Mr. Bull tries to take exception with ANOTHER on the fate of silver. In fact, I recall that ANOTHER has said that silver will perform. However, unlike Mr. Bull, and in keeping with his own self-concept as a "simple man" ANOTHER does not presume to know everything and to comment and compare all potential assets and investment options to gold. He states that "one's assets are always subject to comittment as the moment calls for, as in battle". I do not think that this discredits ANOTHER's comments on gold. On the contrary, knowing one's limits can often prevent serious mistakes.

GoldieHawk, I am sure you are sincere in remarking that Tony Bull should be a regular on the Kitco forum. However, if he ever feels inclined to join us, he will have to offer a far more carefully considered analysis than the remarks you cite in your post of Date: Mon Jul 20 1998 21:16 here at Kitco.

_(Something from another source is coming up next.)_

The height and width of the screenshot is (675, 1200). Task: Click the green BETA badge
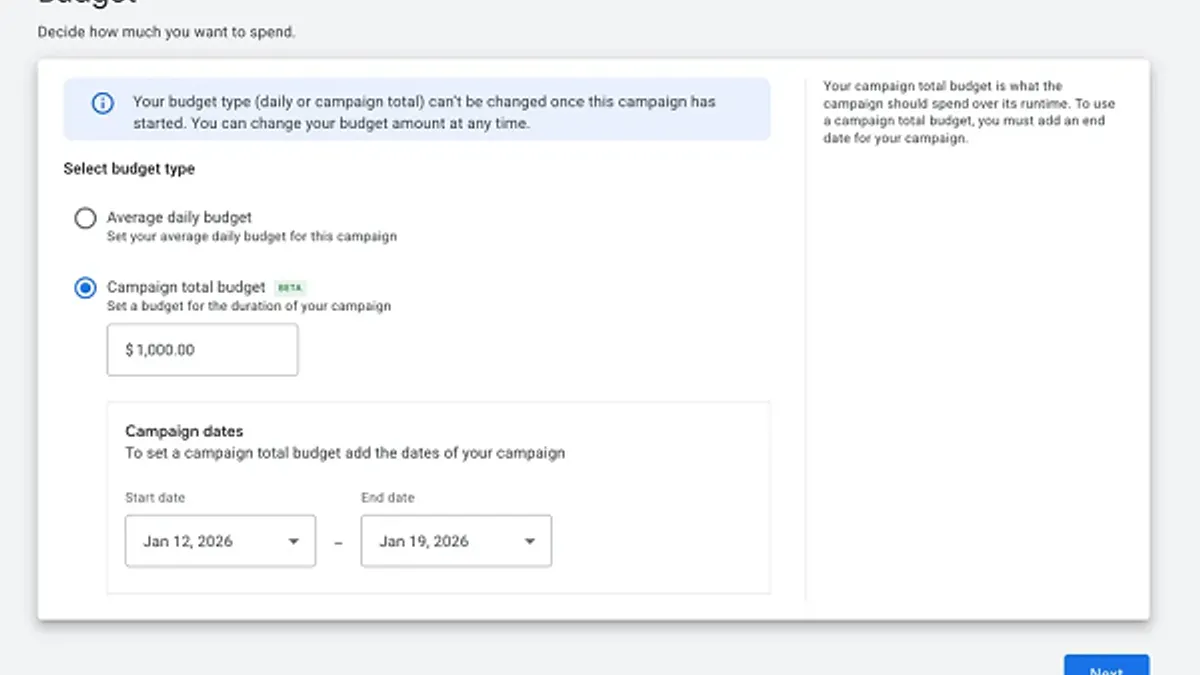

For one thing, his use of inflamatory language such as claiming that ANOTHER "touts" the Chinese currancy would have to be more closely attended to. As should his English grammar. ANOTHER succeeds in the impression that his English is probably a second ( or third, fourth or fifth ) language. Tony Bull's syntax merely serves to reinforce the impression of sloppiness his overall thinking exhibits.

blooper
(Mon Jul 20 1998 23:52 - ID#207145)
If AG soothes the Mkt. We got bond Rally
And that would not be good for gold. Bonds are a little oversold.

blooper
(Mon Jul 20 1998 23:55 - ID#207145)
I went 100% cash today.
Now I can sit back and watch "NIFTY FIFTY" get richer and richer. I like being able to pounce. I also like to keep my powder dry. To say nothing of my mascara???